FASOC paragraph [97]

  1. Paragraph [97] pleads that by the terms of its amended defence, RACS has relied upon the terms of the contract which purport to impose the validity period.

Mr Tansley’s submissions

  1. Paragraphs [95]–[103], including this one, plead a cause of action for which relief is sought under the Consumer Law arising from the continued assertion of the validity period.

RACS’ submissions

  1. There are a number of defects with this plea which are likely to prejudice, embarrass or delay the fair trial of the proceeding.  Firstly, the plea does not identify which paragraphs of RACS’ defence are relied upon.  Secondly, there is no contractual plea made by Mr Tansley until the proposed FASOC.  RACS has never pleaded a contract.

Analysis

  1. The same analysis applies in respect paragraph [88] above.  The amendment is disallowed.  This is a plea more appropriately made in the reply.

Repleading

  1. Mr Tansley will be given the opportunity to replead a further proposed FASOC.  His claim is now founded on contract.  It would be highly prejudicial to disallow him the opportunity to replead.  On the other hand, RACS has not identified any prejudice it would suffer.  The further proposed FASOC is necessary to precisely identify Mr Tansley’s contractual claim and clarify that judicial review is not sought.

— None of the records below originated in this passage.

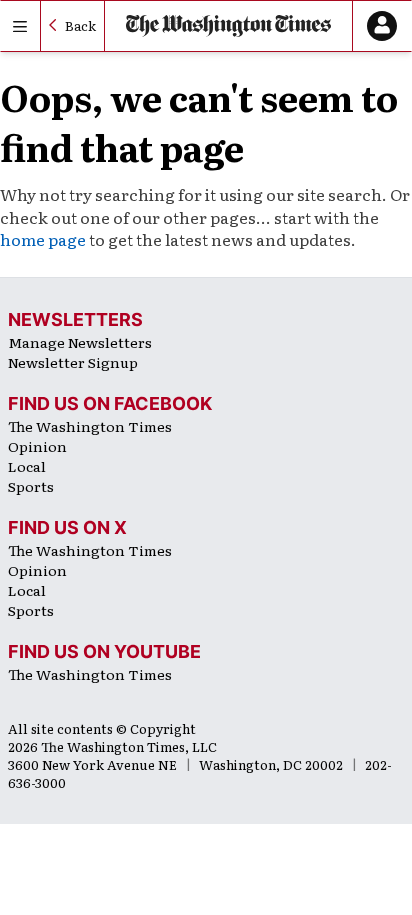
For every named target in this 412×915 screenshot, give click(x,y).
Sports (31, 486)
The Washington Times (90, 426)
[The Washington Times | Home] (229, 26)
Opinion (37, 446)
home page (43, 239)
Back (80, 25)
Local (27, 466)
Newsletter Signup (73, 362)
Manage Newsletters (80, 342)
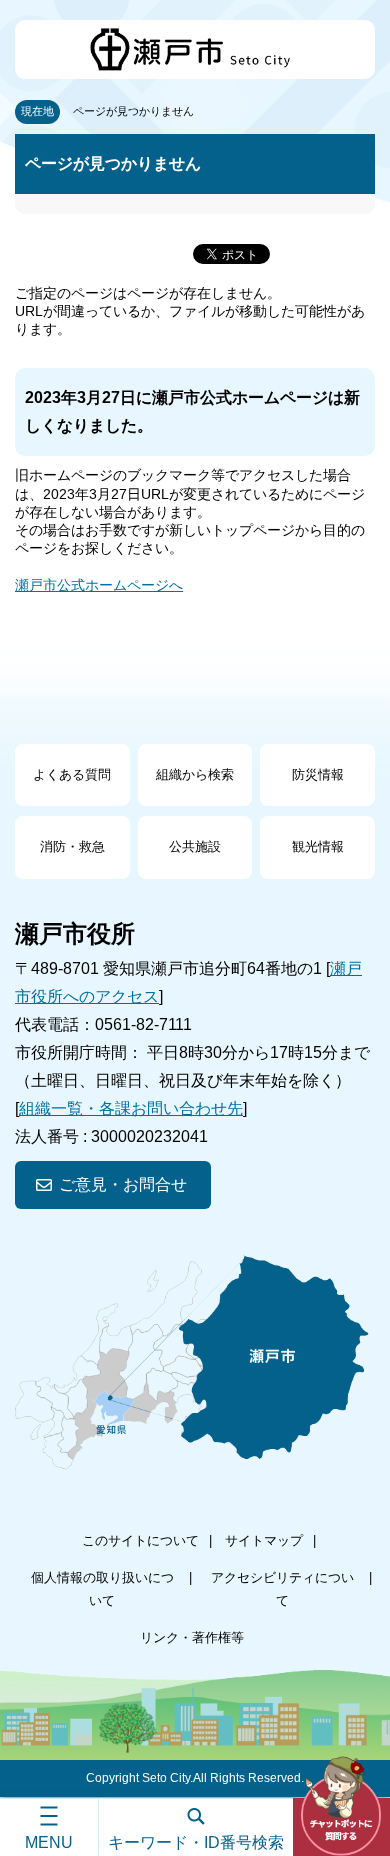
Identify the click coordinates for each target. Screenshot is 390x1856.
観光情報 (318, 846)
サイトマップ (264, 1540)
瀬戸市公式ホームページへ (99, 585)
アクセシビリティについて (282, 1588)
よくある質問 (72, 774)
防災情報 (318, 774)
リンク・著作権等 (192, 1637)
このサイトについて (140, 1540)
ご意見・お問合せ (123, 1184)
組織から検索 (195, 774)
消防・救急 (72, 846)
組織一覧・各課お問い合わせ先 (131, 1108)
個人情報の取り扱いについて (102, 1588)
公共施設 (195, 846)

  1. As discussed below, the trial is listed in approximately six weeks and this proceeding has been on foot for nearly two years.  There have been a number of unsuccessful attempts at mediation.  I accept the explanation given by Mr Tansley’s solicitor that the mediation process has been completed and that Mr Tansley’s case must now be fully advanced.  Orders will be made for a further proposed FASOC to be served on RACS.  If RACS does not consent to it, then an amendment application must be made to the Court.

Conclusion

  1. This proceeding is listed for trial on 19 October 2020.  It will not be feasible to maintain the trial date given that the amendment application is partially disallowed and that Mr Tansley will be given an opportunity to replead.

  1. Mr Tansley made submissions in respect to splitting the trial.  If he wishes to proceed with such an application it should be made formally, namely by way of summons with supporting affidavit material.

  1. I will give the parties an opportunity to make submissions in respect of orders, including costs orders. Any submissions on costs ought address r 63.17 of the Rules.